Well, she decided to go to marriage counseling. We had a session together, she had a session alone, I will have a session alone, and then

both together.

I feel she is more concerned with how to deal with separation, but still, this is a positive sign.

  • Author
Posted
I saw your other thread....http://www.loveshack.org/forums/t133240/.... You have daily access to your WW (wayward wife) where you can impress her with your changes.

 

Actually, she says that I am even better than when she met me. Problem is she does not believe that my behavior will be permanent, and believes that I do have a hidden agenda. Well, I there is no hidden agenda, and my attitude and behavior will not go "backwards".

Posted
My wife loves me, but really wants out of the marriage. We are in the same house.

 

I am wondering if I should stop talking myself about saving the marriage. It does not work. Any experience by doing the opposite:

just ignore the issues for a while, be happy with the kids, minimize contact with her, etc. That is, just show that her decision is OK, and I am living my life.

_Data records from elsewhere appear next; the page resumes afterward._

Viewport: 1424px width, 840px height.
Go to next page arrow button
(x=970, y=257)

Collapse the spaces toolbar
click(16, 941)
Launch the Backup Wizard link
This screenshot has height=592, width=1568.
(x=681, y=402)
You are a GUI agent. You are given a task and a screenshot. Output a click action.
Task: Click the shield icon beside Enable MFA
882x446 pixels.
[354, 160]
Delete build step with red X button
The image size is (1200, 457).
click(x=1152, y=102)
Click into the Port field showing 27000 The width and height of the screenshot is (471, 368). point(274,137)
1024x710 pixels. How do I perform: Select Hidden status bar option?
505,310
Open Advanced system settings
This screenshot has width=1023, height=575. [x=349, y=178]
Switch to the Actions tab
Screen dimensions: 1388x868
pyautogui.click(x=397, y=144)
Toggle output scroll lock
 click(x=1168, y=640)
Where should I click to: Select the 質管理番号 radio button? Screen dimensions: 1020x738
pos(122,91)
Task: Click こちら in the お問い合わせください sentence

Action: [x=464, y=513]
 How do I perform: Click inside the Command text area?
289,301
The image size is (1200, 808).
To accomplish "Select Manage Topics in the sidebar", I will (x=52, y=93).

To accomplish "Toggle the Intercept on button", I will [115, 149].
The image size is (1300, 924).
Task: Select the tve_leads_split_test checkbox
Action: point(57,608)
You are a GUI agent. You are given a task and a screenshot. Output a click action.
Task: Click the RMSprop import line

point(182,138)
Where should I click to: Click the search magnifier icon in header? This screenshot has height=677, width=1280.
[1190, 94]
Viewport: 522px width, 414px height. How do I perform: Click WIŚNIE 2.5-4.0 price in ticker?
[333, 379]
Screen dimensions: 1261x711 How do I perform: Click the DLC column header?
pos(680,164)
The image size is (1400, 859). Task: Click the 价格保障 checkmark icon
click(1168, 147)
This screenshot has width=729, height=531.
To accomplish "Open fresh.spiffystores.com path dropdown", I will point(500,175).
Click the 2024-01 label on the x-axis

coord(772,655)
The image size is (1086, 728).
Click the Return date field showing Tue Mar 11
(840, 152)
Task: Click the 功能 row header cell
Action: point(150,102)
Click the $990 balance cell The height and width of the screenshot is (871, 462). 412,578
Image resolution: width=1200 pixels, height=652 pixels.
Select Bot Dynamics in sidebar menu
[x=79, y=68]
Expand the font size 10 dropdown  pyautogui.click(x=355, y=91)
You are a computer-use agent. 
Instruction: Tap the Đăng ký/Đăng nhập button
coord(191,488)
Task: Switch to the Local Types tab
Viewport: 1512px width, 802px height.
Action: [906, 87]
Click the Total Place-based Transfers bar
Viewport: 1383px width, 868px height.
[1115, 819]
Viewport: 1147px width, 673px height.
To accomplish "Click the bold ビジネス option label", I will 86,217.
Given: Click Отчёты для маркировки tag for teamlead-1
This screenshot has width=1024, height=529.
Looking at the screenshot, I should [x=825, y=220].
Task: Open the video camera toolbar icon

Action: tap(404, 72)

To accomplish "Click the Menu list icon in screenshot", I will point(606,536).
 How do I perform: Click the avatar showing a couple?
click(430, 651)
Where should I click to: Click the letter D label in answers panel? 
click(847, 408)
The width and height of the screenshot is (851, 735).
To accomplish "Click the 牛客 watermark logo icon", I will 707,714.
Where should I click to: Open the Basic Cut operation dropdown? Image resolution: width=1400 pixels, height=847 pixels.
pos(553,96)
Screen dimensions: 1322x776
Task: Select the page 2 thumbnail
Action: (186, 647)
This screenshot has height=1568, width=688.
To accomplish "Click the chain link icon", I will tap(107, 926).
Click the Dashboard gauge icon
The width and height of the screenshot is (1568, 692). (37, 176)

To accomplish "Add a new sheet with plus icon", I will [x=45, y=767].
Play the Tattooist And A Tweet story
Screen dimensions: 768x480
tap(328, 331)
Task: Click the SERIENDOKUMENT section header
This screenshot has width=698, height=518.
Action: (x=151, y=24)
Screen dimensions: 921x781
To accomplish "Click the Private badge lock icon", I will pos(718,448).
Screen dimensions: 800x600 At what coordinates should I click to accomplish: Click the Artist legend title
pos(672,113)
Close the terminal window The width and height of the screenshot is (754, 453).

Truth is I am desperate in my desire to make things work, and she can tell this.

 

Please help!!!

 

Games won't work at this point. And you now realize what many people don't and that is that love doesn't have a whole lot to do with it. It's like that she's got another direction in mind to go.

 

Just let her out of the marriage as quickly as possible so you can move on. Yeah, don't talk to her about it. When a person has their mind made up, that's pretty well it. Any future tries will be half hearted and mostly out of guilt.

 

She may very well come back to you...but somehow she has some other directions she wants to go in for a while. As painful as it is, make it easy for her to move on and you won't regret it. Stay off the subject of reconciliation...since that obviously doesn't work...and talk about a quick split.

  • 3 weeks later...
Posted

Actually, she says that I am even better than when she met me. Problem is she does not believe that my behavior will be permanent, and believes that I do have a hidden agenda. Well, I there is no hidden agenda, and my attitude and behavior will not go "backwards".

 

Little did you know back then that she already had sex with another man. She made her choice not only to give herself away, but she also gave her heart away too.

 

The truth is if you REALLY REALLY want this marriage to work and can totally forgive her, there is a chance that this marriage might work because of the fact that this other man is not arround.

 

There is a usual common ending to stories like yours, but since you're still deciding what to do, I'll keep my comment for now.